→ **Extracted text**:

Cast: Christian Bale, Sam Worthington, Anton
Yelchin, Bryce Dallas Howard, Moon Bloodgood, Common
RunTime: 1 hr 56 mins
Released By: Columbia TriStar
Rating: PG (Intense Sequences and Some Violence)
Official Website: http://www.sonypictures.net/movies/terminatorsalvation/
Opening Day: 28 May 2009
In the highly anticipated new installment of "The Terminator" film franchise, set in post-apocalyptic 2018, Christian Bale stars as John Connor, the man fated to lead the human resistance against Skynet and its army of Terminators. But the future Connor was raised to believe in is altered in part by the appearance of Marcus Wright (Sam Worthington), a stranger whose last memory is of being on death row. Connor must decide whether Marcus has been sent from the future, or rescued from the past. As Skynet prepares its final onslaught, Connor and Marcus both embark on an odyssey that takes them into the heart of Skynet's operations, where they uncover the terrible secret behind the possible annihilation of mankind.
Salvation? That’s a lot to expect from the fourth addition into the Terminator franchise, the first without a certain T-800 and an actor whose name and face has practically become synonymous with the series. Yes, Schwarzenegger is notably absent- though fans need not fear, this film pays homage where homage is due.
Question is: who’s going to take over his place to save man from the machines? The answer, Terminator: Salvation would have you believe, is John Connor, the person whom the first terminator protected through Judgment Day and the Rise of the Machines. Connor is now very much grown up and has become the de facto leader of the Resistance. His voice can be heard over shortwave, reminding any humans out there in the post-apocalyptic wasteland that as long as they are alive, they are part of the resistance.

→ **Provided data**:
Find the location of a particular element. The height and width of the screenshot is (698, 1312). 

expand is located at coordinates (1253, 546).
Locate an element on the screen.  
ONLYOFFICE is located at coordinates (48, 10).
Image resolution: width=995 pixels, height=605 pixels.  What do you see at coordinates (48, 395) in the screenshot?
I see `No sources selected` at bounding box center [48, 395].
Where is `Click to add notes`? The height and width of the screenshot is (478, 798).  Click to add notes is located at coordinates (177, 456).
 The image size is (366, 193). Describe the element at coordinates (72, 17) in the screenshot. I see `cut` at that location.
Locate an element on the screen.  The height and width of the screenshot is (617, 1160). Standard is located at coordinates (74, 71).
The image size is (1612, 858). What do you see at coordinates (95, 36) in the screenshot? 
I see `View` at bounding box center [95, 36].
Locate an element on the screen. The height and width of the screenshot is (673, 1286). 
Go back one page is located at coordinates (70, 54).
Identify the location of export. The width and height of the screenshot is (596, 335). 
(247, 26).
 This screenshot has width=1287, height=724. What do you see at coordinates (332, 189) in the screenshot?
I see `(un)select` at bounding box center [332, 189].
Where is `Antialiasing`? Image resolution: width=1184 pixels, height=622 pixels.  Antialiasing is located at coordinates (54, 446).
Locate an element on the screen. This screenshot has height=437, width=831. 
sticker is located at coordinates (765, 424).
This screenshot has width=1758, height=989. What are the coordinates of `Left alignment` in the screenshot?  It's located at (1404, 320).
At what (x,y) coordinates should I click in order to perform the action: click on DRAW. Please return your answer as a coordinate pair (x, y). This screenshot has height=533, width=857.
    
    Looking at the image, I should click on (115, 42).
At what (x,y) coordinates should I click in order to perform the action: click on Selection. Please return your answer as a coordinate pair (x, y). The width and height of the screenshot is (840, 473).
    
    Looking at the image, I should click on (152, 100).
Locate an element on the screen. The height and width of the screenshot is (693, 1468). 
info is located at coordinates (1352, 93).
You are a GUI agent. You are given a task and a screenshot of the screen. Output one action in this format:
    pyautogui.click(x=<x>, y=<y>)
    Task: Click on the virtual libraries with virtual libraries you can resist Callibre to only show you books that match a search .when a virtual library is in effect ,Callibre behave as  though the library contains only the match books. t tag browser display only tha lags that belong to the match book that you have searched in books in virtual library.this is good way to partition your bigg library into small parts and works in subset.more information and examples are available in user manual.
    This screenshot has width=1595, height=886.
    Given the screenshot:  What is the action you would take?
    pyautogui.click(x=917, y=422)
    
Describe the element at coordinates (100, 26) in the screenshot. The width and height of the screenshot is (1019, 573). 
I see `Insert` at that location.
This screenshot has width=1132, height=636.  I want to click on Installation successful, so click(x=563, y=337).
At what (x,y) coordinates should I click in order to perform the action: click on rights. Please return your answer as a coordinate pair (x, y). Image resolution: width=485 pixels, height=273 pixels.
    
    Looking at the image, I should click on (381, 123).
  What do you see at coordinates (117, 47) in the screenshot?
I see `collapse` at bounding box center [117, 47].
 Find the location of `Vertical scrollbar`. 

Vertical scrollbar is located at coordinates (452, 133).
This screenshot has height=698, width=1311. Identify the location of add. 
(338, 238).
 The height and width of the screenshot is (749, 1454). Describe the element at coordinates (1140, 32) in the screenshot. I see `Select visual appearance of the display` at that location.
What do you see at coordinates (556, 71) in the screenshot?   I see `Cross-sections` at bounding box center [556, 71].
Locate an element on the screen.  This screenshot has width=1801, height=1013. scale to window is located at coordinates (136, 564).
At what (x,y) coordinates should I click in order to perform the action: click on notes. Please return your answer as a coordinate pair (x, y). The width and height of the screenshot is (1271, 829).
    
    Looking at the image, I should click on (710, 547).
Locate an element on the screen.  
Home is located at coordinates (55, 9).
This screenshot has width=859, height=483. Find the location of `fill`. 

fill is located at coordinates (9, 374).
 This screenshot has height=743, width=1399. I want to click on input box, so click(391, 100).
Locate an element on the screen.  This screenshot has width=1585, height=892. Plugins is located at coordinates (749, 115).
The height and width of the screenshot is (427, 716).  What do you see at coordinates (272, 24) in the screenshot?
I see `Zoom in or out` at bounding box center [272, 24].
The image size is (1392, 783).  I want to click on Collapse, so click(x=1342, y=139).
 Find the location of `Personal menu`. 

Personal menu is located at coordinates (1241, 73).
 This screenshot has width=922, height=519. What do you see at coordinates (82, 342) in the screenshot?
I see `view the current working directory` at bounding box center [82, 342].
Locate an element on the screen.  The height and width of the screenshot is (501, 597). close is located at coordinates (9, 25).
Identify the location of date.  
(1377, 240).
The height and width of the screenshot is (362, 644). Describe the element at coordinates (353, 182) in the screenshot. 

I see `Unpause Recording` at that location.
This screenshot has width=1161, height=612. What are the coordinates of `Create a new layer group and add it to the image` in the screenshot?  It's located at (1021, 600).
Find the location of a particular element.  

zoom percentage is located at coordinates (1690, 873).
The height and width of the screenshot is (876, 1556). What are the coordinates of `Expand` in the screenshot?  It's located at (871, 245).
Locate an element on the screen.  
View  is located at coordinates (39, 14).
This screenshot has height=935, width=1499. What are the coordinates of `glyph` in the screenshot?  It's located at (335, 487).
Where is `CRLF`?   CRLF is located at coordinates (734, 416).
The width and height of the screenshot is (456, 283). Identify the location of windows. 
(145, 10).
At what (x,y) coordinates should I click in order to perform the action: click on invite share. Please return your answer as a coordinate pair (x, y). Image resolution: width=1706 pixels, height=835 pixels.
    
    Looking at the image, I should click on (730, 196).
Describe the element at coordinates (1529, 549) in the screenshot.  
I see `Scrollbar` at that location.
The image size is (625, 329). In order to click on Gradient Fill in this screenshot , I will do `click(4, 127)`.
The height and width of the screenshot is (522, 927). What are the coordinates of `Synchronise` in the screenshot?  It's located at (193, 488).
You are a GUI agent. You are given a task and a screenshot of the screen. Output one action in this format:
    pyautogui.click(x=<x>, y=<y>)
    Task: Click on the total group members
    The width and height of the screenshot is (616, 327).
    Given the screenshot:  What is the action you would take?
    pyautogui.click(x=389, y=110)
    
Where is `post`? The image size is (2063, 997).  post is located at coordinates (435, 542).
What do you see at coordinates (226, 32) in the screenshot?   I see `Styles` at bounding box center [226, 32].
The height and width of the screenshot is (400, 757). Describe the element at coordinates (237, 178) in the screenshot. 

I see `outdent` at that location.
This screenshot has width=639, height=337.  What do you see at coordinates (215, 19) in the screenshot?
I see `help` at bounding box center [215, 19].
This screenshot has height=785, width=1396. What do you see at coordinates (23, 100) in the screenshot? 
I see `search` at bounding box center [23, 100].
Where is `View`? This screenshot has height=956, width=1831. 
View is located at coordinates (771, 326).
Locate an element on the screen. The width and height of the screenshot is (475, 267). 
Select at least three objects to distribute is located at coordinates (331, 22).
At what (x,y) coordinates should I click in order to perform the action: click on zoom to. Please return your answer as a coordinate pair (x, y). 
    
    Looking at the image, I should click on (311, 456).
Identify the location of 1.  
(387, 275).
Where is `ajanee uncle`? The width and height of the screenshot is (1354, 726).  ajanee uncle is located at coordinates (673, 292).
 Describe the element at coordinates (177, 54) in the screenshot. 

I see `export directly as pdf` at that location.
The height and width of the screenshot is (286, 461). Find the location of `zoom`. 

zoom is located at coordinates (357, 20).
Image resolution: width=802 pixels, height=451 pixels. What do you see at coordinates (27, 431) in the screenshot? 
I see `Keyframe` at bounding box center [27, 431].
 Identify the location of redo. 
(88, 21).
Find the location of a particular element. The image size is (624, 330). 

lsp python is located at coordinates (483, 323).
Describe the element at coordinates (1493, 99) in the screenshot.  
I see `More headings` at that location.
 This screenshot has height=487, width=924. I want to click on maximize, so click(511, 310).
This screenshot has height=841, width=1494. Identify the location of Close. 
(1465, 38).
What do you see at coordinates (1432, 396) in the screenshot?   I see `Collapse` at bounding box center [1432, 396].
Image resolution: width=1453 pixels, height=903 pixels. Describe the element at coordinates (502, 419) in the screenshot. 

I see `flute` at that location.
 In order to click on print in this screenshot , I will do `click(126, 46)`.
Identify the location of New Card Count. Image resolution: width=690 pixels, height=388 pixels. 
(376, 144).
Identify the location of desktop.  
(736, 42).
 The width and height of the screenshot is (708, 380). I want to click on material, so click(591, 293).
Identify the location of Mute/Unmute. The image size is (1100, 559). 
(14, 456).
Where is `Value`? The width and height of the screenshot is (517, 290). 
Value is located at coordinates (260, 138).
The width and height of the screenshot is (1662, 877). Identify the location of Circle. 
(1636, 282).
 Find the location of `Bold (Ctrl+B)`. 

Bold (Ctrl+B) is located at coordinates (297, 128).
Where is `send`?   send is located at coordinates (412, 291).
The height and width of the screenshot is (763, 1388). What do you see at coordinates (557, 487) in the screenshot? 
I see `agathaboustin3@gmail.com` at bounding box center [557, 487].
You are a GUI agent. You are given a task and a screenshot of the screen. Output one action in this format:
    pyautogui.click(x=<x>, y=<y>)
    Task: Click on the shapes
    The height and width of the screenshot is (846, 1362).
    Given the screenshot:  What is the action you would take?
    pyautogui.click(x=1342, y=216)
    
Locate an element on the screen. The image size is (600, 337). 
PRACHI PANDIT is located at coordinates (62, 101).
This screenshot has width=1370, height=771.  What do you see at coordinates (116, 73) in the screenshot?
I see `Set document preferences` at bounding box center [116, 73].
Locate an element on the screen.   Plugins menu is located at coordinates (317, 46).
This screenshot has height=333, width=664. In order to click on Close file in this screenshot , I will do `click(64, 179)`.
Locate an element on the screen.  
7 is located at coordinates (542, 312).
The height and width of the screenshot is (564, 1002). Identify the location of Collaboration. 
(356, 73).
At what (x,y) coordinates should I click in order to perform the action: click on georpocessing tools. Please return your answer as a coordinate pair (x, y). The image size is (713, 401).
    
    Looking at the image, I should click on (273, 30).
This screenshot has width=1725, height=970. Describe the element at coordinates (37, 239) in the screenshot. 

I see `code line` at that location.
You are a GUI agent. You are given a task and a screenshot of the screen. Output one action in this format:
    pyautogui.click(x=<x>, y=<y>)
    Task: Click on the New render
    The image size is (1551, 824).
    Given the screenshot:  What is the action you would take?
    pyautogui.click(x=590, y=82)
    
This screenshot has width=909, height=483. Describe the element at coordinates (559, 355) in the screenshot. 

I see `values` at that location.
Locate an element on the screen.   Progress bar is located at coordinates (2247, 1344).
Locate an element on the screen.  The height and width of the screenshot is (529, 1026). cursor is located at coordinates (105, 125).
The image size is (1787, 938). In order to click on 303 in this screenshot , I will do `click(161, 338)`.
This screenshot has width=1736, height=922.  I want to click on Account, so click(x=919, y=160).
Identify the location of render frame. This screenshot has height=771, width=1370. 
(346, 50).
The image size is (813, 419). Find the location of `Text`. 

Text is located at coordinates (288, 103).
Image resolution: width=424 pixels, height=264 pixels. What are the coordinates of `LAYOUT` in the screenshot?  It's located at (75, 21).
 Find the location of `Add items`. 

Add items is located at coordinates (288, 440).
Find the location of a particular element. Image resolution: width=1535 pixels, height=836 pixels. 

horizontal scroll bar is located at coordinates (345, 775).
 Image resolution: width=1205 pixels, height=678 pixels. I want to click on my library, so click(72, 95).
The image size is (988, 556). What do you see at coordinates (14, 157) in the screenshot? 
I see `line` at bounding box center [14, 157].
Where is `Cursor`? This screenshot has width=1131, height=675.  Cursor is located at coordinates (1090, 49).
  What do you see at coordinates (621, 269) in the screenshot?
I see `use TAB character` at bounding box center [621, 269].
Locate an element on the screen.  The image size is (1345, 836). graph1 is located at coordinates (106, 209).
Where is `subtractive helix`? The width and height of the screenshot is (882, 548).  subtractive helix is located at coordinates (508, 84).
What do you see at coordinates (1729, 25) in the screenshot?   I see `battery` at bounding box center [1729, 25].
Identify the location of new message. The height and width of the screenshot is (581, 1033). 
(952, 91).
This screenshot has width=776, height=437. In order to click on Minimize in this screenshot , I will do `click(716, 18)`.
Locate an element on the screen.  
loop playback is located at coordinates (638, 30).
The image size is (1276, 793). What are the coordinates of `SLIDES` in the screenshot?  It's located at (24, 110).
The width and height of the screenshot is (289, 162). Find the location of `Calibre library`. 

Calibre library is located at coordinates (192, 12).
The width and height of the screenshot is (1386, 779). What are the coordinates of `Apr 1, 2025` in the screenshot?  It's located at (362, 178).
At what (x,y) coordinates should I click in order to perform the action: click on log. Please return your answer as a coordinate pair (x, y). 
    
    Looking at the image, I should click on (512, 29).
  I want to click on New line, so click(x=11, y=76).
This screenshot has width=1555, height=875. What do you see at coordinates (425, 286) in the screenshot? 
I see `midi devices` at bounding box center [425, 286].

→ **Request 1**: Rewrite the entries from their first line up to and including the line containing "center [48, 395].", swapping "particular" for "specific" and leaving everything else the same.
→ **Request 2**: Extend the Terminator Salvation review past its final paragraph.

→ **Written answer 1**:
Find the location of a specific element. The height and width of the screenshot is (698, 1312). 

expand is located at coordinates (1253, 546).
Locate an element on the screen.  
ONLYOFFICE is located at coordinates (48, 10).
Image resolution: width=995 pixels, height=605 pixels.  What do you see at coordinates (48, 395) in the screenshot?
I see `No sources selected` at bounding box center [48, 395].

→ **Written answer 2**:
Christian Bale plays John Connor, the one many look up to as the saviour of the human race. Bale himself is also somewhat of a saviour- just last summer his moody, brooding portrayal of a troubled Bruce Wayne propelled the Batman franchise once thought to be well past its prime into the biggest hit of the year. It is little wonder then that the producers have decided to bank on Bale to do the same for Connor what he did with Wayne- Connor himself also a tortured soul, his life from birth an endless struggle against the killer androids.
But Bale’s growling whisper and intensely furrowed brow are sadly misplaced in a film that requires him to be the calm amidst the storm, not the storm itself. This is someone who is supposed to inspire and motivate not just his crew of soldiers, but also the rest of the resistance fighters scattered throughout the globe. Whereas Batman was a hero by himself, Connor is meant to be a leader of men- and Bale’s similar portrayal of both doesn’t do him, nor the film, justice.
Indeed, it’s somewhat surprising that a relatively unknown Australian actor Sam Worthington actually steals the thunder from under Bale’s feet. Worthington is death-row inmate Marcus Wright, who wakes up in 2018, fifteen years after his supposedly execution, to find himself in a world overtaken by Skynet and its band of deadly machines. Wright turns out to be the salvation this film needs, the hero that Connor was supposed to be but doesn’t.
Yes, part of the point of the Terminator movies was to remind us of what it means to be human, to remind us what separates us from the machines. The lesson of humanity, and also the film’s humanity, is found in Worthington’s charismatic performance and also his more fleshed out character of Marcus Wright. It is Wright, not Connor, whom audiences will remember long after the deafening sounds of the machines have died down- and on hindsight, one wonders why Bale decided to turn down the role of Wright which he was offered in the first place.
The journey for Connor, Wright and the rest of Connor’s crew is as mind-boggling as it gets. Connor is out to rescue his father, a teenage Kyle Reese (Anton Yelchin), apparently sent from the past and whom his mother (a voiceover Linda Hamilton) tells him is the key to his existence. Connor is also now married to Kate (played by Claire Danes in T3 and now by Bryce Dallas Howard) who is pregnant with Connor’s child. Time-travel is apparently the answer to all these complicated tangles of events, and good luck to fans trying to sort them out.
There’s no doubt the needlessly convoluted story needs more work, so too the occasional laughable dialogue and at times all-too convenient setups especially leading up to Connor’s infiltration of Skynet’s headquarters. Blame falls squarely on writers John Brancato and Michael Ferris (who also wrote the underwhelming T3) for demonstrating once again that they have little talent for story (hey, these are also the guys behind the dismal Catwoman).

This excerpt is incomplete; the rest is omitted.